ABOUT THIS TASK. Omit the pictures, but give back every entry below exactly as written.

Saved entries.
.....

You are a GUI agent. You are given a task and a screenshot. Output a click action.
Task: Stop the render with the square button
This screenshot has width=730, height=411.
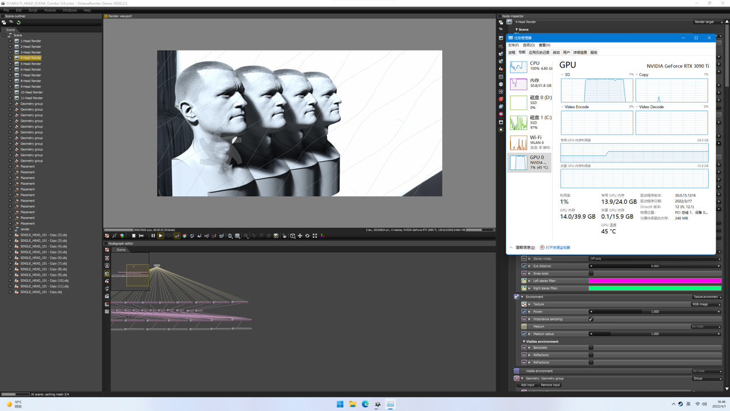click(x=134, y=236)
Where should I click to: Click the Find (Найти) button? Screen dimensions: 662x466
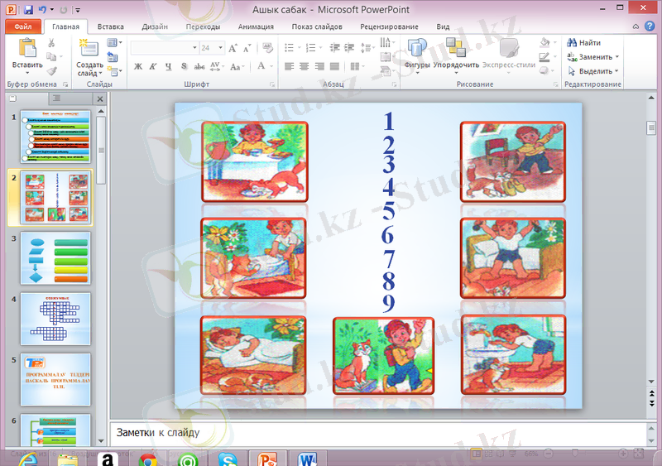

.....

RESULT FOR THIS TASK.
You are a GUI agent. You are given a task and a screenshot. Output a click action.
Task: Stop the render with the square button
This screenshot has width=730, height=411.
click(x=134, y=236)
Where should I click to: Click the Find (Найти) button? Screen dimensions: 662x466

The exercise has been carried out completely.